Como o cinema é sempre um sonho que se realiza de maneira coletiva, não se pode perder de vista os aspectos plásticos do filme. Não passa despercebido o esmero da direção de arte concebida por Lívia Liu. A escolha de locações e a transformação desses espaços pela cenografia deixa a atmosfera de reminiscências ainda mais mágica. Seja a reconstrução sutil da fachada do cinema, a cozinha onde a mãe prepara a comida, a banca de frutas e verduras na feira, a escolha e disposição dos produtos na venda de Seu Roque, os brinquedos de Zezinho, em todas as escolhas há um tom adequado à história. Essa ambientação, somada ao figurino, nos remete a um tempo que, é bem verdade, pode ser compatível com as lembranças do diretor. Contudo, e mais que isso, a combinação dos tons da arte com a direção de fotografia e a cor impressa na pós-produção, cria um mundo particular e original.

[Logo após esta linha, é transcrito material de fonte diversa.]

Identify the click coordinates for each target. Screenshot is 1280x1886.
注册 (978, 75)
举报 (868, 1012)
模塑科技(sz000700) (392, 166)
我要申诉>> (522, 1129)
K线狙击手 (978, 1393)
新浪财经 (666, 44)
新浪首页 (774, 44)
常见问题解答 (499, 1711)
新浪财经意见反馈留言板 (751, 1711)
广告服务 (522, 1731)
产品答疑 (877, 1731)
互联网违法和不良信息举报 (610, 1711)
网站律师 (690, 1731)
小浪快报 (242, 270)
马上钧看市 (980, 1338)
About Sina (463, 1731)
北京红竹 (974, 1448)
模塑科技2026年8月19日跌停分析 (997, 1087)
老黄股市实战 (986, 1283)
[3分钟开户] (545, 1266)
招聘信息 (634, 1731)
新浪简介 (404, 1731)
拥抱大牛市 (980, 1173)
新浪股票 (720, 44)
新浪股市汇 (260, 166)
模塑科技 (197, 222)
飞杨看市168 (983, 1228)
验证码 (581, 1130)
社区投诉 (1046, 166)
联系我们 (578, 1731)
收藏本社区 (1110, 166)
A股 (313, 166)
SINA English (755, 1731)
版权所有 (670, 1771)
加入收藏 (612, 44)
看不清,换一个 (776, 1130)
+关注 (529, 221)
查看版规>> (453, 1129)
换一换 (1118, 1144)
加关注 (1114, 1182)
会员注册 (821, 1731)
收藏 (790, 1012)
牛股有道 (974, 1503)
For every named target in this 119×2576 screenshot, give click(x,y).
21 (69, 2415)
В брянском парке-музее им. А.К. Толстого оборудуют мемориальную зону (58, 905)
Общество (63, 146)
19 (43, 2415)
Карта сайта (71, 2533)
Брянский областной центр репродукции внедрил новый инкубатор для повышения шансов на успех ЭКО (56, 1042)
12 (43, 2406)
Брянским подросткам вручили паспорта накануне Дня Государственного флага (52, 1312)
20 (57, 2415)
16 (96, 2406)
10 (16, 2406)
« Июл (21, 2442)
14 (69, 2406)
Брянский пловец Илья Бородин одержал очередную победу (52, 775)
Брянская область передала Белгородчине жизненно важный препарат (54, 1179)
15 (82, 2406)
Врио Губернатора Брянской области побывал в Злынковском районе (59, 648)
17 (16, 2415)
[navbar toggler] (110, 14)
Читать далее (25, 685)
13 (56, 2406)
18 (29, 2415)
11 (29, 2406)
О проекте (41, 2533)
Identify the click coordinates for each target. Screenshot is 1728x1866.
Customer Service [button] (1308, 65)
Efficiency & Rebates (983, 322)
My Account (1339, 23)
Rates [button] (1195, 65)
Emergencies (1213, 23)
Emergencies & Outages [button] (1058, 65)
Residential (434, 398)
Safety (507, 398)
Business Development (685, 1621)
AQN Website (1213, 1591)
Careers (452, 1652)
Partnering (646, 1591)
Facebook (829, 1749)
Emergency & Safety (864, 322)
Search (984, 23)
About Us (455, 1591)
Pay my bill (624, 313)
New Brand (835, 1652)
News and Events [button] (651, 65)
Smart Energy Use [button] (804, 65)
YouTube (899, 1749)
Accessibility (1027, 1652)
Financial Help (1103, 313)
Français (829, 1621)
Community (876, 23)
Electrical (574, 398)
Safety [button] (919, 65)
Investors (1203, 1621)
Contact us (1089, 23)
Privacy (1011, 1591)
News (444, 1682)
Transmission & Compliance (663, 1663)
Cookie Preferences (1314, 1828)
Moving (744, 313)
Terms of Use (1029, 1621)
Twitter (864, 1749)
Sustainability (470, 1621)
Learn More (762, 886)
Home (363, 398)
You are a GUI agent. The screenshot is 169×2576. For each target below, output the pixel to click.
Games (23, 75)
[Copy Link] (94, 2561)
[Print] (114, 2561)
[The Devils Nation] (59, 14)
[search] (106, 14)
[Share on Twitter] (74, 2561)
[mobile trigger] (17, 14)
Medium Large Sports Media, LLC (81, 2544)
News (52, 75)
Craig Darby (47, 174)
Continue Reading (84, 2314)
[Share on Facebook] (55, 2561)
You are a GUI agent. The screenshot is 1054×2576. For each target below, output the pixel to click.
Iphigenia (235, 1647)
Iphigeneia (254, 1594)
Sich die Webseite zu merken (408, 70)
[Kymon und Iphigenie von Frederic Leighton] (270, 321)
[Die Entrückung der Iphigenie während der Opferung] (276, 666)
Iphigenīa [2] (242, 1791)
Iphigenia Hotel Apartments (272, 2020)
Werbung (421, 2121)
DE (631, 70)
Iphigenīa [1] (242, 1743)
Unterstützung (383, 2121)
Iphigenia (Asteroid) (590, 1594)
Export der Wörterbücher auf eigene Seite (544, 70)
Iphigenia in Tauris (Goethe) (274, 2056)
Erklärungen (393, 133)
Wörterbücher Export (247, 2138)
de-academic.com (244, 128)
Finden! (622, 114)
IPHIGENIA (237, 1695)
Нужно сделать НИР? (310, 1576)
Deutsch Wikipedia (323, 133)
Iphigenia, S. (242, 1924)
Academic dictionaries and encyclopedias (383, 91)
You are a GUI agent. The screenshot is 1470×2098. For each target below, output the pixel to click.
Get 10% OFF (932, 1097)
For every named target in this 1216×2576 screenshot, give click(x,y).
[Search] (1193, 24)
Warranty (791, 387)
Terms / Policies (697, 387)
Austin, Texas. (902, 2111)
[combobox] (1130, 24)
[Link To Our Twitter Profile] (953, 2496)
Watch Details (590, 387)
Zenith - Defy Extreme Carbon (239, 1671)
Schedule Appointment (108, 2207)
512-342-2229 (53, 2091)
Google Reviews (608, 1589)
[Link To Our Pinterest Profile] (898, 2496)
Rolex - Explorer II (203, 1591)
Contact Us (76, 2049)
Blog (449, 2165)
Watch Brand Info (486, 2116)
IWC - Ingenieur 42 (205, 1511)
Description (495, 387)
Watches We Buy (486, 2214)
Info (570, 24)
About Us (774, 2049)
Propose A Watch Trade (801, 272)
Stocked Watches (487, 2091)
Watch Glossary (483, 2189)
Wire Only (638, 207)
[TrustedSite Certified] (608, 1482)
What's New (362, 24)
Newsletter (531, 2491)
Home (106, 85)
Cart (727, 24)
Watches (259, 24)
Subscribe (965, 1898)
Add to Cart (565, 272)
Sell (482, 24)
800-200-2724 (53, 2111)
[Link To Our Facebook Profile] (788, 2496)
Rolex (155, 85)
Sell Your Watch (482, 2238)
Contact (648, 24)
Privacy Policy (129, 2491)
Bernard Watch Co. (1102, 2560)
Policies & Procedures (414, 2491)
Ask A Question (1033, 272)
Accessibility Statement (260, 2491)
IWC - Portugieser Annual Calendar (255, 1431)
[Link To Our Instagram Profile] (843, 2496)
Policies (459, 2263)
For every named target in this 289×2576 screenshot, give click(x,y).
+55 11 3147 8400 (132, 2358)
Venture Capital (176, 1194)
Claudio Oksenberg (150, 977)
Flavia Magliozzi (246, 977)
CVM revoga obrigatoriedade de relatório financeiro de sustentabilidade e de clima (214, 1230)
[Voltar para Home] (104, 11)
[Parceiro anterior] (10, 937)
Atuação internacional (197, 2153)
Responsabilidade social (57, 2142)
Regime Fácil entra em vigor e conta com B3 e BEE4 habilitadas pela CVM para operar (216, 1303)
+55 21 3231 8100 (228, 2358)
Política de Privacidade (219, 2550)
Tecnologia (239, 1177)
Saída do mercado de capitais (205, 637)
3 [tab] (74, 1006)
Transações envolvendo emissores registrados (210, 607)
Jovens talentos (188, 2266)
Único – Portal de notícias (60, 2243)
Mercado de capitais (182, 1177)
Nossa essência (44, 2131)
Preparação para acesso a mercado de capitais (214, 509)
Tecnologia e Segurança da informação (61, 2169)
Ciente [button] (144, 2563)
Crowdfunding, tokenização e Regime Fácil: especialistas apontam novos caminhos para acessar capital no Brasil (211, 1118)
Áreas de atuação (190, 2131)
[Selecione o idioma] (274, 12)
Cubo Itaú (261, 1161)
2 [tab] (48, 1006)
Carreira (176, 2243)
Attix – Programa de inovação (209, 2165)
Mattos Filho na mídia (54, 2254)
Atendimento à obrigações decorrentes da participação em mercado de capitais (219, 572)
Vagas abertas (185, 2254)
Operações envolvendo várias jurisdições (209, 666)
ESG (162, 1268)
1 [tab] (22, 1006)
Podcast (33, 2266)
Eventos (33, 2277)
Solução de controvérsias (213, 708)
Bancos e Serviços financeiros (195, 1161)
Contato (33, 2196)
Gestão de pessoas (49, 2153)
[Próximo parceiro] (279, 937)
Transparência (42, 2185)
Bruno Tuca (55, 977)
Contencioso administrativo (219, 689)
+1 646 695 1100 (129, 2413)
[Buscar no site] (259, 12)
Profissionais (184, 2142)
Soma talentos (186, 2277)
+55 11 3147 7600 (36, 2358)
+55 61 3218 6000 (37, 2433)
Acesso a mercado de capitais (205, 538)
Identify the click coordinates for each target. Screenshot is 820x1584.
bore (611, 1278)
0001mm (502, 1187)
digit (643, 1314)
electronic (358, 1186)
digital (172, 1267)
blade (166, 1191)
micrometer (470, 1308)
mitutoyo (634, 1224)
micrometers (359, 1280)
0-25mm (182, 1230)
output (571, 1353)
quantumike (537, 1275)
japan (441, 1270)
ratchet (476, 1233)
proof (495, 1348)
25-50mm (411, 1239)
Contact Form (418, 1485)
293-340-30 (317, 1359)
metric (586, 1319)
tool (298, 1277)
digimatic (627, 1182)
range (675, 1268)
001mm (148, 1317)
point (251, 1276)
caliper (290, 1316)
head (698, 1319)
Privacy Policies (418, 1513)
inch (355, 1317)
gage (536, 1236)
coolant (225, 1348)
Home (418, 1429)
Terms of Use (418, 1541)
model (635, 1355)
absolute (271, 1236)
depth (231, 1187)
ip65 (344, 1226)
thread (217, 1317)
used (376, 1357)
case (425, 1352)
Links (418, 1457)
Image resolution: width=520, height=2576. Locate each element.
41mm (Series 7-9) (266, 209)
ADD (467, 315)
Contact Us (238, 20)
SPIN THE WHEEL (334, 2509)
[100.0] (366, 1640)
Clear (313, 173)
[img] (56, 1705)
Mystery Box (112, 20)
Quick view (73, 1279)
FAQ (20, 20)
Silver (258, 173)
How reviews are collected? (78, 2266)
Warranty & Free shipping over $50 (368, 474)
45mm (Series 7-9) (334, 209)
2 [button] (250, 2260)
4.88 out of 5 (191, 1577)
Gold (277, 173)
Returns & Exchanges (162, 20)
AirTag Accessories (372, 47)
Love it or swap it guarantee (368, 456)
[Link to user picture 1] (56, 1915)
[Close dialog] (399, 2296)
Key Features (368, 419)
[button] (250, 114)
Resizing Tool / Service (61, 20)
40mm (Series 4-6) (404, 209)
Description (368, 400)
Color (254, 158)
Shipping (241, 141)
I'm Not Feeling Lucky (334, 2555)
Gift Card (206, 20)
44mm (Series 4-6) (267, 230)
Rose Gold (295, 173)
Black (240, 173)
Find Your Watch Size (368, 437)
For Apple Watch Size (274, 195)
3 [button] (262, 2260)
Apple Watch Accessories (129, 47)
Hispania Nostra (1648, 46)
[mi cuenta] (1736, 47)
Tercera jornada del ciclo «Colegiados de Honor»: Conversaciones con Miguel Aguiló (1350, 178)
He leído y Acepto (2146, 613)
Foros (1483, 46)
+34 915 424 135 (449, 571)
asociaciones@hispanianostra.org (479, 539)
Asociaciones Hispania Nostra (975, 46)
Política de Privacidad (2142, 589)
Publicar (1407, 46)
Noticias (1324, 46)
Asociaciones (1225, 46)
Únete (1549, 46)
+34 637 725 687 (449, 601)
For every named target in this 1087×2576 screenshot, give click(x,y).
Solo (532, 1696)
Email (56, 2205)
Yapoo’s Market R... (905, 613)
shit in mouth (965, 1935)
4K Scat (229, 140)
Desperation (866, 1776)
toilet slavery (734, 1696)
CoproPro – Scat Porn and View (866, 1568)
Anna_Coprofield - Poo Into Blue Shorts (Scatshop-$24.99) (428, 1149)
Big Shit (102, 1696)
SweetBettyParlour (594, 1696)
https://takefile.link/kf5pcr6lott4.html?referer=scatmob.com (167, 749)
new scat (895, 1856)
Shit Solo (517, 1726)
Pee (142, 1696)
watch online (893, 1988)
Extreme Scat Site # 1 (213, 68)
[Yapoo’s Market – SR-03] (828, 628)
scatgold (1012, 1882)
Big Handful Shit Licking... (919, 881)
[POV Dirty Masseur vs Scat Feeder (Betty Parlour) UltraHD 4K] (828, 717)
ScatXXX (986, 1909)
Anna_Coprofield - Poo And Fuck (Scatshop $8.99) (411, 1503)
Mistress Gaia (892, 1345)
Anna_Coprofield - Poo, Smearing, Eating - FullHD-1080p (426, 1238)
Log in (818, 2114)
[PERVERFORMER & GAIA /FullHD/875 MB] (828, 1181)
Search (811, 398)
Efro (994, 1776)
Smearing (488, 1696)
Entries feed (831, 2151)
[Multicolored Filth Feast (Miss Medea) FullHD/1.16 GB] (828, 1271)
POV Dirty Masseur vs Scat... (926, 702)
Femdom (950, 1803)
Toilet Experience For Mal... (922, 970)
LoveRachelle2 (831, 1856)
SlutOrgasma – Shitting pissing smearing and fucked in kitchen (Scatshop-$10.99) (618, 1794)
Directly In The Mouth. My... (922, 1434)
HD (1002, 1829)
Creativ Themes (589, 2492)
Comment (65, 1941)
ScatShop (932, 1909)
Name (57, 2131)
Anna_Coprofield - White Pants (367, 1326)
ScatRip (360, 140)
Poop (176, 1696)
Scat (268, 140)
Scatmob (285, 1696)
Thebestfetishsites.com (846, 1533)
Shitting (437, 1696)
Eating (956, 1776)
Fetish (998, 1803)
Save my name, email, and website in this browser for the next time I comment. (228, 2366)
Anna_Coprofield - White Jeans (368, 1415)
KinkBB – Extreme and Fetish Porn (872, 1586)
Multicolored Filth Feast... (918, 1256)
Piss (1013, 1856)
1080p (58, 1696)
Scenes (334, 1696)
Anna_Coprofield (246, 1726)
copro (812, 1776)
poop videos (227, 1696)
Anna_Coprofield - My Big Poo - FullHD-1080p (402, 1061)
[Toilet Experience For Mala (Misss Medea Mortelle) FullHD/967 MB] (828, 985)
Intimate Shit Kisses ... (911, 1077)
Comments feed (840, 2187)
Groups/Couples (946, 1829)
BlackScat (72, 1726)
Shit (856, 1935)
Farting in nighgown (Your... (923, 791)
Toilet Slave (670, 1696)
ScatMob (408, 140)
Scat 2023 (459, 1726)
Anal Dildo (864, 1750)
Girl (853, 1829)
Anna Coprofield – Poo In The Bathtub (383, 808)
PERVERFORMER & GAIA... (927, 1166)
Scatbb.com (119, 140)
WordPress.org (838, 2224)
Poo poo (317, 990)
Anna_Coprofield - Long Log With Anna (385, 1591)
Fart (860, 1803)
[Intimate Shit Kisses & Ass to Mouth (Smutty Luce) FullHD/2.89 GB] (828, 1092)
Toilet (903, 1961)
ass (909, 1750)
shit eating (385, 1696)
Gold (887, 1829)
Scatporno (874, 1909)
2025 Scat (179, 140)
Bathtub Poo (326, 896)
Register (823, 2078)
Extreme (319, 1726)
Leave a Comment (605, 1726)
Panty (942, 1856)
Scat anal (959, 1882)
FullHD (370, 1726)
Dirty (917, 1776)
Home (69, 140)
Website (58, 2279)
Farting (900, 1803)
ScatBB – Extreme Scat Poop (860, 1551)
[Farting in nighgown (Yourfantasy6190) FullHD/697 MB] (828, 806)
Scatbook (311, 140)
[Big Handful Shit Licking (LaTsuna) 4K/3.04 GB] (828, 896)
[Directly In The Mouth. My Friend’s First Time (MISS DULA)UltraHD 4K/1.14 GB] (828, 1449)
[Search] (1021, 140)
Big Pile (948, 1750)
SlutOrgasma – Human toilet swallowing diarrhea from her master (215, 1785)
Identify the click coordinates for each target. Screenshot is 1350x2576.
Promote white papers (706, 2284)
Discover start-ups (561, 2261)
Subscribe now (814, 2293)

A direção de fotografia, a propósito, sob responsabilidade de L. H. Girarde, equilibra bem os instantes de repouso e movimento ao acompanhar a jornada de um menino que não pára quieto um só instante. Seja por meio da luz que ora é integrada de forma natural à imagem, ora é pensada para criar uma expressiva espacialidade, como é o caso do esquema de luz do interior da cozinha da casa de Zezinho. A operação de câmera respeita o princípio dinâmico imposto pelo menino que tanto corre atrás da bola quanto, de forma solitária no silêncio do próprio quarto, desenvolve sua máquina de sonhos.

Após o mergulho de vinte minutos nas imagens e sons dessa obra cinematográfica, estendemos o significado das palavras de abertura do filme. Ao reunir os amigos a fim de mostrar a eles a magia de sua invenção, numa das mais belas cenas do filme, o menino monta o seu projetor e diz que agora é “preciso esperar a nuvem passar para o sol chegar” e, nesse caso, cumprir sua função de atravessar o instrumento desenvolvido por ele a fim de projetar as imagens na parede. Curioso o quanto, ao fazer isso, Edmundo Lacerda, por meio do seu personagem, demonstra que a realização de sonhos íntimos estão associados à paciência. Essa concretização às vezes depende da passagem das nuvens e leva minutos. Às vezes, advém das condições e circunstâncias que precisam de décadas para chegar. Mas chegam. A história de Zezinho nos dá prova disso e a lição de que um dos caminhos para a materialização dos sonhos de outrora, talvez esteja na persistência em ressignificar as coisas ordinárias. Não à tôa, uma lâmpada, tão comumente utilizada no nosso dia-a-dia para iluminar a escuridão cotidiana das nossas casas, serve como elemento cênico fundamental a nos mostrar que a luz é ainda mais instigante quando dá vida e movimento a sonhos.